An intro to building Figma plugins (1)

- Posted in development figma figma-plugins

In this blog post series I would like to give an introduction to building Figma plugins.

We will be learning using a series of “building blocks” and then turn it into a real plugin in the end. In this first tutorial we will be looking at the most basic of basics: creating a rectangle.

We will make our start using the Figlet plugin, which makes it so you don’t have to set up a development environment and you can start coding right away.

Figlet is a new thing in the Figma plugins community. It’s comparable to Codepen or REPL-like environments in the sense that you can share Figlets, you can easily run them without setting up a dev environment, and you can easily have multiple figlets.

Getting started

Make a new Figlet account inside the Figlet plugin.

Now, create a new Figma design file, run Figlet, and click the new Figlet button.

Now you have some code to write! The first building block we will look at is creating a rectangle.

Enter and run the following code:

figma.createRectangle();

You will see a rectangle created on your artboard.

But where is it? If you can’t see it, try to find your new layer called Rectangle in the layer panel.

Zoom in to the rectangle (manually) and let’s continue.

Let’s give the rectangle a colour.

This is a good time to learn about nodes first.

Instead of directly running figma.createRectangle(), assign your rectangle to a variable, and log its contents.

const rect = figma.createRectangle()
console.log(rect)

Now, open the developer console using ⌥ + ⌘ + I (Mac) or Ctrl + Alt + I (Windows/Linux).

You will see the output of an object like this in the developer console.

What we are looking for to change the color is the fills object:

At this point, you might be tempted to just directly change the values using some code like:

const rect = figma.createRectangle()
const color = rect.fills[0].color
color.r = 0.5
color.g = 0.5
color.b = 0.5

This does not work!

You can’t directly manipulate certain objects, you have to clone them in their entirety, then manipulate them, and put back the cloned version.

You can do so using code like this:

function clone(val) {
  return JSON.parse(JSON.stringify(val))
}

const rect = figma.createRectangle()
const fills = clone(rect.fills)
fills[0].color.r = 0.75
fills[0].color.g = 0.35
fills[0].color.b = 0.75
rect.fills = fills

(If you are curious, check out the API reference on editing properties here.)
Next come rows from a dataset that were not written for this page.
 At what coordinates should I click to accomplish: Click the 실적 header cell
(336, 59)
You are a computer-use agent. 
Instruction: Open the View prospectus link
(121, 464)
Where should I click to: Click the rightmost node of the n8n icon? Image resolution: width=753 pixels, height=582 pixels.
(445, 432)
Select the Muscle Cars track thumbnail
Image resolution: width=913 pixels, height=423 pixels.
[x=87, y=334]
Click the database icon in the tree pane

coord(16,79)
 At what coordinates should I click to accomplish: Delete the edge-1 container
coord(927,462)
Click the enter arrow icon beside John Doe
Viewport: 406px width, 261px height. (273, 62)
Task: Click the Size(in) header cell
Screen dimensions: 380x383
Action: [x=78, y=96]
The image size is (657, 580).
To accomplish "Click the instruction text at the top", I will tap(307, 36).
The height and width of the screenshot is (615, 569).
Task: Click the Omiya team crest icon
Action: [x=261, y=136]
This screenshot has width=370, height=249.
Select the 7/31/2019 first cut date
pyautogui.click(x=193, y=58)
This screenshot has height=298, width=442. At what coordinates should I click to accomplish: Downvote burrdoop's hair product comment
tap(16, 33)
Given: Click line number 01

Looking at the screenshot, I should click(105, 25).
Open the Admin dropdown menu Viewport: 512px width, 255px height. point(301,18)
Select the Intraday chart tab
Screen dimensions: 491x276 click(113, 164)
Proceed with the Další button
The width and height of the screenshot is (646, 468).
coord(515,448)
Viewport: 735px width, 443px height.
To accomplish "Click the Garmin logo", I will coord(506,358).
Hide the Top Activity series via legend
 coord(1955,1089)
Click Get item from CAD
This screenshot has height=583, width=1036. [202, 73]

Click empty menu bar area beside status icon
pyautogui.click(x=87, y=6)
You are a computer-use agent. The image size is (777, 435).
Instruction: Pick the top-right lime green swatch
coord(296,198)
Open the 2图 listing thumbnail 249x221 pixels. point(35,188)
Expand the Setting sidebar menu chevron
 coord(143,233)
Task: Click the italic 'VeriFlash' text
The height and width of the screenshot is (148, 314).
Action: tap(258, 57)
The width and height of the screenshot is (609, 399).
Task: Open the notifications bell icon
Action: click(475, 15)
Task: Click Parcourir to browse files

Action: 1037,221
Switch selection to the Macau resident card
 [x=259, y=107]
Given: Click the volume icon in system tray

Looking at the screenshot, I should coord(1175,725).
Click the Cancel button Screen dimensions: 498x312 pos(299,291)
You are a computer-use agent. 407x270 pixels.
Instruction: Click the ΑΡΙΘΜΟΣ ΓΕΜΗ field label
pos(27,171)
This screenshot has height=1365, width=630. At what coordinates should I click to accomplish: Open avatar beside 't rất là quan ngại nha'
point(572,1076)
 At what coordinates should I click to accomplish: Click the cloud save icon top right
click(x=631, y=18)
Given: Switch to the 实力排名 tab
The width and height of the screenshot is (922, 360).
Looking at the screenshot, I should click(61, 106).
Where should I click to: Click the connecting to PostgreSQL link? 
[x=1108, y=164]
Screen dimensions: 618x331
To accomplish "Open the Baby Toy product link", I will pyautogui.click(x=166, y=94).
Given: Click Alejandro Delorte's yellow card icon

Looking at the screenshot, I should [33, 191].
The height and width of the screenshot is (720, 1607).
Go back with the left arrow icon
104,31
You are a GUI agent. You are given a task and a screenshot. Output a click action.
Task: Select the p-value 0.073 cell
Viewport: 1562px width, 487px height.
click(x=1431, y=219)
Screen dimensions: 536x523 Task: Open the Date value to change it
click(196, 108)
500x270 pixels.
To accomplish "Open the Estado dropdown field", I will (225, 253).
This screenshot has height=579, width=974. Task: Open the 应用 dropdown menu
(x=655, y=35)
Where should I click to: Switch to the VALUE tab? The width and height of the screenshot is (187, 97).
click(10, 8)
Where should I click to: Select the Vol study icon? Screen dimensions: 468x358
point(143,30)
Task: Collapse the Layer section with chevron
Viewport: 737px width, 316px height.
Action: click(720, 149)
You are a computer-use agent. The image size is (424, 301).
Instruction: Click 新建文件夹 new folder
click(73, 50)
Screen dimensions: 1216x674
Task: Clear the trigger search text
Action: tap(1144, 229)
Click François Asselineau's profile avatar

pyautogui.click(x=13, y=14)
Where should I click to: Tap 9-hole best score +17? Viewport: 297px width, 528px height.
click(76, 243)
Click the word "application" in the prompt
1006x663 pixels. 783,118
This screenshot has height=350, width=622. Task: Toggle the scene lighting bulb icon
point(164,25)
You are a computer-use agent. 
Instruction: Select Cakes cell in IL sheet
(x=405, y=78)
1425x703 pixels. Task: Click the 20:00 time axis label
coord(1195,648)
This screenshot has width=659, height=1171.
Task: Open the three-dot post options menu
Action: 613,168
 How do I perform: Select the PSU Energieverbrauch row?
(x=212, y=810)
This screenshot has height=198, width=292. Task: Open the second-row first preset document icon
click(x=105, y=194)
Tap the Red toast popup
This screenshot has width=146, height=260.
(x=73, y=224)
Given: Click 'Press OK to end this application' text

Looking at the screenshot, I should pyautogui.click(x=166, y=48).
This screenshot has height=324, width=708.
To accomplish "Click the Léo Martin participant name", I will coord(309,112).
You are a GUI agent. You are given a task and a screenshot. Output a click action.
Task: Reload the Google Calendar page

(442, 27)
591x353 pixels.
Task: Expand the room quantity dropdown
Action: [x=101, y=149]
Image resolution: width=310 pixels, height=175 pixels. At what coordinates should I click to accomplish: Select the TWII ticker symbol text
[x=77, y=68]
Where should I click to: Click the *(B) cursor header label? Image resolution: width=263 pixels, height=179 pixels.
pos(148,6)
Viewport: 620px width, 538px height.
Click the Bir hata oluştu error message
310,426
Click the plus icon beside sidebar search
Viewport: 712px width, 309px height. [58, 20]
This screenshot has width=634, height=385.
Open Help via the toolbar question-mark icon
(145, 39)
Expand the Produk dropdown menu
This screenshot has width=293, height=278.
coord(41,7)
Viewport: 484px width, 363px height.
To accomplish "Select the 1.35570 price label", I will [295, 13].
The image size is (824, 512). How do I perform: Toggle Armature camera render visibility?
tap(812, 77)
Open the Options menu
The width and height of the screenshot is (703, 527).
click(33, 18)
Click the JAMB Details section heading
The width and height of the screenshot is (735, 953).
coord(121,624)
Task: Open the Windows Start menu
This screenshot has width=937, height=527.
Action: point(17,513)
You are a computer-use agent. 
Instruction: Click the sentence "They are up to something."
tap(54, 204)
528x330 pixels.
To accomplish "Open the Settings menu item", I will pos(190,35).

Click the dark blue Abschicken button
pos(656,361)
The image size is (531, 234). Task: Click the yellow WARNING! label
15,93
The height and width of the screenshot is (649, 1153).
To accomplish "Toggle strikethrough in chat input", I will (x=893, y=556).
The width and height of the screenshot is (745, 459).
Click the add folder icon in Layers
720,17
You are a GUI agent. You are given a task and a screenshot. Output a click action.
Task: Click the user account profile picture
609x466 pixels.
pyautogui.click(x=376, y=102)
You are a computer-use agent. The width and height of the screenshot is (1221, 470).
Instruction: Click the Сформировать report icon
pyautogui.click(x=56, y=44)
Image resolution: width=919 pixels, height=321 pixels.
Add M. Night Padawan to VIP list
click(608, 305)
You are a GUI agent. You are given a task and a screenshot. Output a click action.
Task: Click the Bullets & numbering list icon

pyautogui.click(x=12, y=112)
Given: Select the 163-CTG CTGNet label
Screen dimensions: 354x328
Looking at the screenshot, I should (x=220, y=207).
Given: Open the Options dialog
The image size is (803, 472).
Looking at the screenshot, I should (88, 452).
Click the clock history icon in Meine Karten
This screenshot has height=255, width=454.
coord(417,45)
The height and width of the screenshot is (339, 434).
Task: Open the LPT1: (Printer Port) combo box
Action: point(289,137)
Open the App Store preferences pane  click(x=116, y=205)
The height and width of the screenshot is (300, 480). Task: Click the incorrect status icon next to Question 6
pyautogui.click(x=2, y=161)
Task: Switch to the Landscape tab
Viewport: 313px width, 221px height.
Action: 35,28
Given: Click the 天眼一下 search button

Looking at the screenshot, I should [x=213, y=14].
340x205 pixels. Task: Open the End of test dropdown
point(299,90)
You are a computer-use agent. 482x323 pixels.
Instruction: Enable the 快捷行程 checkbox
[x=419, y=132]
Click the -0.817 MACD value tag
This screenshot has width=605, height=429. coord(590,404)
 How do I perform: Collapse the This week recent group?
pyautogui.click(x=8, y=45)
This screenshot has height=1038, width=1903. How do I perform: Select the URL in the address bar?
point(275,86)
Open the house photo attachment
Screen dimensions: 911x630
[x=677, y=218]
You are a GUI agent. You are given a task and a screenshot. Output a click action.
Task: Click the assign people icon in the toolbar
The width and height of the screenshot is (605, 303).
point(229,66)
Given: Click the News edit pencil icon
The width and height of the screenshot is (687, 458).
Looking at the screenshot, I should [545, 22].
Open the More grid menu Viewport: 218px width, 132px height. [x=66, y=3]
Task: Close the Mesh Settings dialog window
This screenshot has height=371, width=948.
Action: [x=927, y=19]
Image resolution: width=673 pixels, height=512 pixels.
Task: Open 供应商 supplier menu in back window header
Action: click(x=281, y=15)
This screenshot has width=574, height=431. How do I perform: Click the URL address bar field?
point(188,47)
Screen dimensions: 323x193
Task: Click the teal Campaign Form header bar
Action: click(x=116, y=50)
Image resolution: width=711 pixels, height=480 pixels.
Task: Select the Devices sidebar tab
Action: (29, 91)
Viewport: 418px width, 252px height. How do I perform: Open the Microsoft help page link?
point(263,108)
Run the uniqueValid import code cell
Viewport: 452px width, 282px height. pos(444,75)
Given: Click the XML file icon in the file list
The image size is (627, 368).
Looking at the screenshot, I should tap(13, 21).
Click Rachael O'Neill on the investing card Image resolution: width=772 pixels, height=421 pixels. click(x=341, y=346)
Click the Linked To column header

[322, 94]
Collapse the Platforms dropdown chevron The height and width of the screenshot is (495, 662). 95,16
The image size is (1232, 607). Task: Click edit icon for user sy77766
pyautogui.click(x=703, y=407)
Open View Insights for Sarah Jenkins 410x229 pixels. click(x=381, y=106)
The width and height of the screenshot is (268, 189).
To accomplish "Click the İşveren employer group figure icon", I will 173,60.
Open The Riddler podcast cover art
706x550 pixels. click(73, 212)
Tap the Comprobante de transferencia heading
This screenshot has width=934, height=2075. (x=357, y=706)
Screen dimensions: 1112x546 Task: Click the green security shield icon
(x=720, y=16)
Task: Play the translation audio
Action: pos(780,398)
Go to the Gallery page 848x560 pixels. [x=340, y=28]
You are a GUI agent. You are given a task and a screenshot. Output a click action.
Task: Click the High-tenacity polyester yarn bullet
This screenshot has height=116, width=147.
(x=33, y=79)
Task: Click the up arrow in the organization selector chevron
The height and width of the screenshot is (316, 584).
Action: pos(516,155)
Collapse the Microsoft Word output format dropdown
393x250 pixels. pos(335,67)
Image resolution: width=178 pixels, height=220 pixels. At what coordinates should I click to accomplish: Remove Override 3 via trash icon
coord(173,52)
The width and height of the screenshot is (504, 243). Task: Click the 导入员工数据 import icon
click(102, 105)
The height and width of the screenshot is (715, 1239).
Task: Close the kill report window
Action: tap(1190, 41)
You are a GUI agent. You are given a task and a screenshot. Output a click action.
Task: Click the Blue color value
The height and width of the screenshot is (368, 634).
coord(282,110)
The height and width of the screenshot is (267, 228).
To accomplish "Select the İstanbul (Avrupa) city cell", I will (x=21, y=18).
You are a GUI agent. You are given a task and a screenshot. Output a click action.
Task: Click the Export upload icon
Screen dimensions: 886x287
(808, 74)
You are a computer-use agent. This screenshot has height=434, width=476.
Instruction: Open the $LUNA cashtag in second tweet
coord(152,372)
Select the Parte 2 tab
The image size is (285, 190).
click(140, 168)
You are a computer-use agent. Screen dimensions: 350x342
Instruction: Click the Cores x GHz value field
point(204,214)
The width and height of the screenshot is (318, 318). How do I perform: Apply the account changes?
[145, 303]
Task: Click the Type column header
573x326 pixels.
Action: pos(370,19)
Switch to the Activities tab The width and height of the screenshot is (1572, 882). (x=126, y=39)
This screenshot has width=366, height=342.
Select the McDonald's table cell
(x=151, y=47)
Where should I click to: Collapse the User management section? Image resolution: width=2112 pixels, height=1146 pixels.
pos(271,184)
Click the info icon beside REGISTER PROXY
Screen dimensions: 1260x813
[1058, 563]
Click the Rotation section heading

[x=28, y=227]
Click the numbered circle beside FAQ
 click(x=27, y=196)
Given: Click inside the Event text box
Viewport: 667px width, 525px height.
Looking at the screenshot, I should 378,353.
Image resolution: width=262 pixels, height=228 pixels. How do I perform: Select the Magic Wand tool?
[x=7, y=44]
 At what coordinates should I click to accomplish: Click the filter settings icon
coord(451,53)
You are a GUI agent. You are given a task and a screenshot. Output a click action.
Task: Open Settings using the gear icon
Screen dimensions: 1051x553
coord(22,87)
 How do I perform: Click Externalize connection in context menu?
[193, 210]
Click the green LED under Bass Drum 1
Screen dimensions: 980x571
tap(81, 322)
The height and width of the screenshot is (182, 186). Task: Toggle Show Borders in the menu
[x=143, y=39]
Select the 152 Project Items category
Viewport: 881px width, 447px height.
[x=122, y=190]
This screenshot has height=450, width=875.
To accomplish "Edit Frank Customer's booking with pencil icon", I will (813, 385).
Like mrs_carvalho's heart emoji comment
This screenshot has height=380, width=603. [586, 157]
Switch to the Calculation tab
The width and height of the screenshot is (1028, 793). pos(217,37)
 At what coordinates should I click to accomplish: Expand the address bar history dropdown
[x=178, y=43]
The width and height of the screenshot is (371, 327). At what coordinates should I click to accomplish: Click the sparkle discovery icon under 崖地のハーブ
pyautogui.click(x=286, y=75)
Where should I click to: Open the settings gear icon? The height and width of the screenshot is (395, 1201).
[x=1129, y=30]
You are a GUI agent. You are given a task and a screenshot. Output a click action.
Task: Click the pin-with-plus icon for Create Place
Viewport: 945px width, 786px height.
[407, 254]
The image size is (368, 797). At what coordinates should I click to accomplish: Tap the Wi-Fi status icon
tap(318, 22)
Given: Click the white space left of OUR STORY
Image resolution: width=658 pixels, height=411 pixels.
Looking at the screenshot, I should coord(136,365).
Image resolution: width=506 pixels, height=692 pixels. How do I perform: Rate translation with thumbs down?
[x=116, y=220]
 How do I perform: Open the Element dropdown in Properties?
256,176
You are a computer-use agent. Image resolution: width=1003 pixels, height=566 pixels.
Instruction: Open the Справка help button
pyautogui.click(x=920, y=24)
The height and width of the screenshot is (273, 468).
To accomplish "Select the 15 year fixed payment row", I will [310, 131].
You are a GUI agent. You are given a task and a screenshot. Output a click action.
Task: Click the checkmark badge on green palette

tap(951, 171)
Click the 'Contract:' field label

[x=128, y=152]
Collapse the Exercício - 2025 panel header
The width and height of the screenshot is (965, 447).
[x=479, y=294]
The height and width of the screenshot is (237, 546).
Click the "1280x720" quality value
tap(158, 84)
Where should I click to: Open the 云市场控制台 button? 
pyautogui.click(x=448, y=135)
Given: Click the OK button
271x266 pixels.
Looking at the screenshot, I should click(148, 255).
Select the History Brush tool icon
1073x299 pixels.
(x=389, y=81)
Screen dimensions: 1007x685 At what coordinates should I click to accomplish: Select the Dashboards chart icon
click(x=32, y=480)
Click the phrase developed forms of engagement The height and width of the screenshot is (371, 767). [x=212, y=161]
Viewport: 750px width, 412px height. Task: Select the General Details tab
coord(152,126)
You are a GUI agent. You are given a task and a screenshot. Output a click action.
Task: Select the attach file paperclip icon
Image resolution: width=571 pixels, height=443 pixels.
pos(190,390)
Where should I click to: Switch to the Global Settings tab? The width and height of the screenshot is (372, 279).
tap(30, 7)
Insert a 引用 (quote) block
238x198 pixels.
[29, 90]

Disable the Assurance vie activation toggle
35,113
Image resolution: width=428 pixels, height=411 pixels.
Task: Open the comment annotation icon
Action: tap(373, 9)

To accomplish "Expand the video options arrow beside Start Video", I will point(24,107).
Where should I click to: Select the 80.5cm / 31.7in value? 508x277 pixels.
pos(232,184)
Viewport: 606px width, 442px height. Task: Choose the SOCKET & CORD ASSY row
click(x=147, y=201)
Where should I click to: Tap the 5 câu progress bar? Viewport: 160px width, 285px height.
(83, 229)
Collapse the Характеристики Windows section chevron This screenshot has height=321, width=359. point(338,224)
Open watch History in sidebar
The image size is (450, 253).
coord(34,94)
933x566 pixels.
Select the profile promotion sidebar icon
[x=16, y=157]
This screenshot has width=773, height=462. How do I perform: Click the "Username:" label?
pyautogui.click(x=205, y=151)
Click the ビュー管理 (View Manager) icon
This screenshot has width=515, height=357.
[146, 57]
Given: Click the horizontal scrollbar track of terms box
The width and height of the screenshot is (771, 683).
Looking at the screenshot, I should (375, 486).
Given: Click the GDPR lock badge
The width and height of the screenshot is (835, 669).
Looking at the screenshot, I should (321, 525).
If you run this code, you should see a rectangle on your canvas:

Okay… that was a bit more complicated than you would think. Let’s move on and try to move the rectangle around a bit. Maybe make some more rectangles.

First, let’s resize the rectangle so we have some x/y coordinates to refer to.

Fortunately this is much easier:

rect.resize(50,50)

Now let’s create a function out of creating our rectangle. Move the code into a function and run it.

function clone(val) {
  return JSON.parse(JSON.stringify(val))
}

function createMyRectangle(rgbColor, width, height) {
    const rect = figma.createRectangle()

    const fills = clone(rect.fills)

    fills[0].color.r = rgbColor[0]/255
    fills[0].color.g = rgbColor[1]/255
    fills[0].color.b = rgbColor[2]/255
    
    rect.fills = fills

    rect.resize(width,height)
}

createMyRectangle([255,125,250], 50, 50)

Let’s also add an X/Y position parameter.

function clone(val) {
  return JSON.parse(JSON.stringify(val))
}

function createMyRectangle(rgbColor, width, height, x, y) {
    const rect = figma.createRectangle()

    const fills = clone(rect.fills)

    fills[0].color.r = rgbColor[0]/255
    fills[0].color.g = rgbColor[1]/255
    fills[0].color.b = rgbColor[2]/255
    
    rect.fills = fills

    rect.resize(width,height)
    rect.x = x
    rect.y = y
}

createMyRectangle([255,125,250], 50, 50, 0, 0 )
createMyRectangle([125,110,250], 50, 50, 0, 50 )

There we have it. A way to create rectangles.

This is a basic building block for the future of our code – and it also concludes our first tutorial.

In the next tutorial we will render some text.